Girl You Know It's True (5 Stars)


This is the second musical biopic I've watched today. The film is called "Girl you know it's true", which was the title of Milli Vanilli's first single, but that's ironic. None of it was true. It was a fake group created by the German music producer Frank Farian. He recorded a song with session musicians who were talented, but not sexy enough to appear on MTV, so he needed two front men to perform. One single became a whole album. They went on tour lip-syncing to their hits. Before you say that lip-syncing is common in the music industry, this was different. Other singers lip-sync to recordings of their own voices, but Milli Vanilli lip-synced to recordings of other musicians.

Maybe Rob Pilatus and Fab Morvan could have continued the illusion if they'd remained more modest. As it was, they indulged in drug abuse (mostly cocaine) and forgot who they were. In an interview they described themselves as bigger than Elvis Presley and the Beatles. Pride comes before a fall. Their lip-syncing became apparent when the tape skipped during a concert, and their fans turned against them. They became outcasts. They went from being millionaires to practically broke. Rob was imprisoned for stealing a car, and shortly afterwards he died of a drug overdose. Fab was working as a waiter, unrecognised by his former fans.
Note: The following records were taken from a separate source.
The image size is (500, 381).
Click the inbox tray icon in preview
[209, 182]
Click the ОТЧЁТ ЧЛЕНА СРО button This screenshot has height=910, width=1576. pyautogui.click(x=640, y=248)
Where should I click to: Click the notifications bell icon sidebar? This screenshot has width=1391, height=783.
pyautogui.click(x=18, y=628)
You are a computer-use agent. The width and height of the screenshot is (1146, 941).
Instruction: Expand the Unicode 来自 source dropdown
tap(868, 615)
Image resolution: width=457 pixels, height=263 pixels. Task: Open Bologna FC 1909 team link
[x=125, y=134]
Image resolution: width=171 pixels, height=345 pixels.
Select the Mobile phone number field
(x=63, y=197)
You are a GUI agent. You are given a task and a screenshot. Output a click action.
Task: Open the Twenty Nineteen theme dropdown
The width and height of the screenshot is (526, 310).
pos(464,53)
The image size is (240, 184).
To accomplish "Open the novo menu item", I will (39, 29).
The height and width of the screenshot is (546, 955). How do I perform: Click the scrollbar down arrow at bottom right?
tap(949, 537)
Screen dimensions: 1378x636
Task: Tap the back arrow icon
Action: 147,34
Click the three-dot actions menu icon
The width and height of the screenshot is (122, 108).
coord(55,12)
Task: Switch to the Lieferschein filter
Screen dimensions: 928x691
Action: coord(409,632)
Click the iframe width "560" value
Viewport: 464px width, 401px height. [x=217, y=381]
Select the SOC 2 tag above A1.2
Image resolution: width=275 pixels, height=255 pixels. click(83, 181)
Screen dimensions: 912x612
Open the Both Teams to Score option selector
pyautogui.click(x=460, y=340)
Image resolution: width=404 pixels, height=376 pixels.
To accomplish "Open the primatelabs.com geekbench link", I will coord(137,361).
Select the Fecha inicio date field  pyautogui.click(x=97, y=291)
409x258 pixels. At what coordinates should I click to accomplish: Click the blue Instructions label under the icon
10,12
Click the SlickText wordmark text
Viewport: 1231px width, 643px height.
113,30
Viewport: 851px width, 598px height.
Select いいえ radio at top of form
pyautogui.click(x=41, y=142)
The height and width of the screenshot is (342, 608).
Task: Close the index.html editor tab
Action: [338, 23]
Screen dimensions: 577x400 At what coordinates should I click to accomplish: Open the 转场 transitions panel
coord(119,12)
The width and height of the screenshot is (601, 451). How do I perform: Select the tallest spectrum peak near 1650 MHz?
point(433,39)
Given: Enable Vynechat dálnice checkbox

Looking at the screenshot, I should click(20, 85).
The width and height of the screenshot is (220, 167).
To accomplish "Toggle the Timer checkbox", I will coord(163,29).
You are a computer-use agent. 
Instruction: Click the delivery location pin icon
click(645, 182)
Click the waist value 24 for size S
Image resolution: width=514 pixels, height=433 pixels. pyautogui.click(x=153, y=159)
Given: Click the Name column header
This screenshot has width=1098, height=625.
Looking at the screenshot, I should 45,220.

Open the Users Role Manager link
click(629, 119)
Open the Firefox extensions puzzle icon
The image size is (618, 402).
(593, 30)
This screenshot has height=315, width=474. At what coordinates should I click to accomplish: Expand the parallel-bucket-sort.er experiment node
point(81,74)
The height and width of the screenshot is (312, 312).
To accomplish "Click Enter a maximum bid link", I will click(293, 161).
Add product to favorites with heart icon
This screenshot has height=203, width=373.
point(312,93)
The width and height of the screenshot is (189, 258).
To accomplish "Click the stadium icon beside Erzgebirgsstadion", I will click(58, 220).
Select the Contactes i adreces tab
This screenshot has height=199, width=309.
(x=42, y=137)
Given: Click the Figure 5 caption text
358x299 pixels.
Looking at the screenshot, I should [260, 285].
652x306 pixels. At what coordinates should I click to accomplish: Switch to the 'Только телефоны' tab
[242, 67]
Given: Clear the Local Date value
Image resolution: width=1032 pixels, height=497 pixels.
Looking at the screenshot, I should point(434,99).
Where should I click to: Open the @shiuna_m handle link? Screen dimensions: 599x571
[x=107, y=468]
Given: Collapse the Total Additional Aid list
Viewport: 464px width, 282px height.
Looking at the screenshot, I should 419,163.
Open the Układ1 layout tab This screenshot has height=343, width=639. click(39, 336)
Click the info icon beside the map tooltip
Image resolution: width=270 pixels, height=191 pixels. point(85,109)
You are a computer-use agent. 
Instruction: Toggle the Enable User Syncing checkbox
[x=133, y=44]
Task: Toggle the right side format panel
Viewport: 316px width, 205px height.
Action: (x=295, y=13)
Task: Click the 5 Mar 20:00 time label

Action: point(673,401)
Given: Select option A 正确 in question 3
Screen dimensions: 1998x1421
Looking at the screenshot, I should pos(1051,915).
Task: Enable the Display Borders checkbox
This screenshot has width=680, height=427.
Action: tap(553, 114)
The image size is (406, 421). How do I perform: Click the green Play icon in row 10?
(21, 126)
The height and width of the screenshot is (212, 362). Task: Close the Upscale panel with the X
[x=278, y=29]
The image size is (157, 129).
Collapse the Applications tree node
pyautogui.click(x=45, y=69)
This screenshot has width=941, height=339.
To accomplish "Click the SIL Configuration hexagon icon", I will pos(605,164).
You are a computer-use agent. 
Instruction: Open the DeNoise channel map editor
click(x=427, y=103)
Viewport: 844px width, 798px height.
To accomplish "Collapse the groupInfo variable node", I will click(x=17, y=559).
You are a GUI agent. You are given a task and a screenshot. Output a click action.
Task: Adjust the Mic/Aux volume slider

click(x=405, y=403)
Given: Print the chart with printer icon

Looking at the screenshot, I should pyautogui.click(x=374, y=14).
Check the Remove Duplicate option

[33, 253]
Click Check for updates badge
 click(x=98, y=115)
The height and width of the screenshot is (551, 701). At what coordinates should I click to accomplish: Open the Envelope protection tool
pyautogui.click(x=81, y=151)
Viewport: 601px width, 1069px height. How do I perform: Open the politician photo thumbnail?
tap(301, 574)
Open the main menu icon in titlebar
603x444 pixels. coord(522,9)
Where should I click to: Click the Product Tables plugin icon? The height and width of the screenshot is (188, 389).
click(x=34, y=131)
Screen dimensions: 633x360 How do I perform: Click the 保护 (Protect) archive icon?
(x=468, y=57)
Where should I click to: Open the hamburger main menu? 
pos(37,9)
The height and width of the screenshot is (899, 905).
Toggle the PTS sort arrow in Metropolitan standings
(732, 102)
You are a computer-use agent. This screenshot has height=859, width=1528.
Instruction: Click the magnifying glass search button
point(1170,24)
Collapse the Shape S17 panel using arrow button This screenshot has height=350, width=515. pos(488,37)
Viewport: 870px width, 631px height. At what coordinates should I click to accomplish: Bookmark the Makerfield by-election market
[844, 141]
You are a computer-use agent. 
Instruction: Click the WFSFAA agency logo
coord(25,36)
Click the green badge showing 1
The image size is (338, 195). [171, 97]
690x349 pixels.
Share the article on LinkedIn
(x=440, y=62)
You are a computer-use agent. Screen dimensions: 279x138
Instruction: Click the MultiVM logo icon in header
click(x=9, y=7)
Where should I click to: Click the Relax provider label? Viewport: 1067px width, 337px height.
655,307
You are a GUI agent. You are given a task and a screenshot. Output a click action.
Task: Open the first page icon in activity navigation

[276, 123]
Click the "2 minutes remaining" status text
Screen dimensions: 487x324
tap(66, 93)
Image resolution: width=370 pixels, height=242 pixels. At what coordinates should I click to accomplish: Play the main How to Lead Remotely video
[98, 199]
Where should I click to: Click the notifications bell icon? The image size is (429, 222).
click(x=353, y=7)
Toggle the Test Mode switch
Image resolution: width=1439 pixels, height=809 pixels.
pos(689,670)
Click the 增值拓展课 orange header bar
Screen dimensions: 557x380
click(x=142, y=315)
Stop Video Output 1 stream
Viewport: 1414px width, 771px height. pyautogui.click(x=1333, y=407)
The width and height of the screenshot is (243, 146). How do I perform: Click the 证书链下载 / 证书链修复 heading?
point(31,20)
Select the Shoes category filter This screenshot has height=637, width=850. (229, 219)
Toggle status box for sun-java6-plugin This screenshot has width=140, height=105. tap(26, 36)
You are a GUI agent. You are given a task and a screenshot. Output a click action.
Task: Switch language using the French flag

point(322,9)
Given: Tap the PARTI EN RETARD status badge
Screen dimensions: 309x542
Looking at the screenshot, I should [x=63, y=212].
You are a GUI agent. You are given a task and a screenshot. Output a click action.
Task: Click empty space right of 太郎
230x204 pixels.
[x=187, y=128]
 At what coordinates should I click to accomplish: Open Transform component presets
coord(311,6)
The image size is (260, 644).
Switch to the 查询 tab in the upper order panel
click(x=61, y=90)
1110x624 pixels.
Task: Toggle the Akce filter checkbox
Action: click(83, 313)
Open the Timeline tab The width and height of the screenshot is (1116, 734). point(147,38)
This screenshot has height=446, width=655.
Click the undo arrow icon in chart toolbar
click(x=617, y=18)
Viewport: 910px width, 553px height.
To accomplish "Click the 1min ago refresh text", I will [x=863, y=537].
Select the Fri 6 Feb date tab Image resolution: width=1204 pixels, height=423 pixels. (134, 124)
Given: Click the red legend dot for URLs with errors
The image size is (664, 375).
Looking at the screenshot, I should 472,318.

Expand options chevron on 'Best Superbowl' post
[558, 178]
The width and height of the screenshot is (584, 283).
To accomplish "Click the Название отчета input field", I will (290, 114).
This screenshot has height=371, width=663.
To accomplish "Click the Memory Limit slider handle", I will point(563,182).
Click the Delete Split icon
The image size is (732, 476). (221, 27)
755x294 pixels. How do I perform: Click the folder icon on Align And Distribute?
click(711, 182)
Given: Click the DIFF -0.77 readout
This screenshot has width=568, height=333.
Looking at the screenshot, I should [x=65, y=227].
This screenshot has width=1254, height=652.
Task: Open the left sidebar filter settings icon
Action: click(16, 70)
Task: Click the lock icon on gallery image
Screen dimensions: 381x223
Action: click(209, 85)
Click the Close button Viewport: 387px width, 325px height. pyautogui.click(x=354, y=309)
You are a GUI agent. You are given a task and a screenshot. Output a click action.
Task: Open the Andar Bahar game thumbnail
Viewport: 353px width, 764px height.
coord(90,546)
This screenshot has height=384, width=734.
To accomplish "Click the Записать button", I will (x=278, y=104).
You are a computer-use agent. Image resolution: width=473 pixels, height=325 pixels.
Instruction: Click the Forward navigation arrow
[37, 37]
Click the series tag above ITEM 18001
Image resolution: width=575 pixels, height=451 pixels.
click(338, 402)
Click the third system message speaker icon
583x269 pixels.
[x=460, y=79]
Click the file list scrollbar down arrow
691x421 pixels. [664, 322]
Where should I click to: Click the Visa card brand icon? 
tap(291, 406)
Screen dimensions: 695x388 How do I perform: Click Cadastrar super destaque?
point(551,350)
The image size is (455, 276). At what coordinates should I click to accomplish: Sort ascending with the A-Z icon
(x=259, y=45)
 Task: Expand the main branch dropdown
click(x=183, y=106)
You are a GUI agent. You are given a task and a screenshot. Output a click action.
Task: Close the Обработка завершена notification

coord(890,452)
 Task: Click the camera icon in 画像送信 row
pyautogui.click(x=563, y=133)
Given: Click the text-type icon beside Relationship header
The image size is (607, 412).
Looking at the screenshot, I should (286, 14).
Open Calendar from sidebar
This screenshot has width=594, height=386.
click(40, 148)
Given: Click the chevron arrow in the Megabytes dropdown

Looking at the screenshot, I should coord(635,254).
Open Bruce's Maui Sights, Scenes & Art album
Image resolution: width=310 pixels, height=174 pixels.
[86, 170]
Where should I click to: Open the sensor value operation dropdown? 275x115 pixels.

I like the way the film is structured. It continually breaks the fourth wall. Rob and Fab are the narrators, speaking to the audience even after Rob's death. Franks also takes time to speak to the audience. He explains the truth behind the lie.

It's a tragic story. Other musical biopics like "Better Man" show how musicians start poor and soar to the heights, overcoming adversities. "Girl you know it's true" shows how two young men start poor, then rise up and hover before crashing down, lower than they were when they started out. Shed a tear for Milli Vanilli.

Better Man (5 Stars)


For me it's all about the film. My five star rating isn't meant as an endorsement of Robbie Williams' music. I was aware of his career. My daughter was a fan, and she even called our cat Robbie. I didn't like his music, and I liked the music he made with Take That even less. The only album of his that I liked was his album of cover songs, "Swing when you're winning". He did justice to the old classic songs. I remember listening to the CD a few times and thinking Wow. My daughter thought I was becoming a Robbie Williams fan. Not quite.

"Better Man" wins me over emotionally, from Robbie's humble beginnings in Stoke-On-Trent to the death of his grandmother and his reconciliation with his father. It's a beautiful film, whether you like his music or not.